Dans leur excellente et stimulante discussion des savoirs sur les petites bestioles des Inuits de l’Arctique de l’Est canadien, Laugrand et Oosten (2015 : 145) ont conclu que dans le contexte du chamanisme en particulier, les Inuits considèrent les insectes comme des « maîtres de la vie et de la mort ». En Alaska, on sait beaucoup moins ce qu’il en est dans les traditions chamaniques pour les périodes antérieures du xixe siècle et du début du xxe, et les perspectives des Inuits et des Yup’iks diffèrent à bien des égards. Cependant, ce que l’on sait grâce aux témoignages que les aînés ont partagé avec nous, c’est qu’aucun autre animal n’est aussi fortement associé au pouvoir de guérir que la chenille, et qu’aucun autre animal n’est aussi directement lié à la consommation et à la destruction du corps – qu’il soit animal ou humain – que les asticots ou les vers.
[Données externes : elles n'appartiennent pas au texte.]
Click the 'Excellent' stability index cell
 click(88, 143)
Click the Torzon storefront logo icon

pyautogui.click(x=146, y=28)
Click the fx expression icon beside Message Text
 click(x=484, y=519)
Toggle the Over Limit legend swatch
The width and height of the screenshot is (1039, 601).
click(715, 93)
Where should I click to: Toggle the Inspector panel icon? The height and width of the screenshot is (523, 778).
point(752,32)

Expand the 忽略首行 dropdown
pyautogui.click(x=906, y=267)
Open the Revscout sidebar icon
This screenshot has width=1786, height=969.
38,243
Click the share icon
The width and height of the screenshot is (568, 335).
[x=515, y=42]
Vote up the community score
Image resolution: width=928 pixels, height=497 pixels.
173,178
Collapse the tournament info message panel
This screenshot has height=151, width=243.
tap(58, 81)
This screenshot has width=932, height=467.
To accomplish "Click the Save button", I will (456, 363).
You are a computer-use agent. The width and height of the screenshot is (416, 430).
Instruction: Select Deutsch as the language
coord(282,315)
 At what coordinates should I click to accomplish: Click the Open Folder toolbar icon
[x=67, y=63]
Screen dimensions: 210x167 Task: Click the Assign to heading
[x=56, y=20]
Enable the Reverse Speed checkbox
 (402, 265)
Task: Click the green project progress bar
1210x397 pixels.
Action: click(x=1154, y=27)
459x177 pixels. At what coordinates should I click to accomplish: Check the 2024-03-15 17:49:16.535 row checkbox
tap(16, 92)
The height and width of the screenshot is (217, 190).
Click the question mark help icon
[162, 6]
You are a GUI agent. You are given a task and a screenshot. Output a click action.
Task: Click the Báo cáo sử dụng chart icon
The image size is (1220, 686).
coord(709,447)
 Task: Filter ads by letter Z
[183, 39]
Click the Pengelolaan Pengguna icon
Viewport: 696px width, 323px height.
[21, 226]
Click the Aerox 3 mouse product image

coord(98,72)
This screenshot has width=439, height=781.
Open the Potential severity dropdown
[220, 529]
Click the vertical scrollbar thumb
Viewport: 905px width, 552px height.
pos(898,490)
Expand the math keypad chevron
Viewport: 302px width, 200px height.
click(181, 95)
Alors que les asticots sont susceptibles de consommer des corps impurs ou de la nourriture négligée par une femme paresseuse – avec des conséquences désastreuses pour l’individu concerné ou pour la communauté –, les chenilles peuvent, elles, pénétrer dans un corps pur et conférer alors à la personne l’extraordinaire pouvoir de guérir.

Voyageant dans la toundra avec les aînés de l’île Nelson en juillet 2007, j’ai eu la chance de rendre visite un après-midi à Ruth Jimmie et à Martina John, qui demeuraient alors sous la tente. En apercevant du sang sur le mur de la tente, Ruth a réalisé combien ils avaient tué de moustiques cet été-là. J’ai souri et lui ai dit qu’elle était une nukalpiaq (un grand chasseur). Ruth a ri et m’a répondu que, lorsque les moustiques se racontent des histoires, ils se disent probablement les uns aux autres : « J’ai échappé à cinq nukalpiat » ce qui veut dire à « une main d’humain ». Ou alors, en cas de succès à piquer quelqu’un, ils se disent : « J’ai eu une joue » ou « J’ai eu une jambe ». Ou encore, « J’ai eu un kass’aq (un Blanc) ». Des histoires comme celles-ci ne sont pas près de disparaître tant et aussi longtemps que les Yup’iks, les Kass’at (les Blancs) et les Ciissit vivront ensemble dans le sud-ouest de l’Alaska.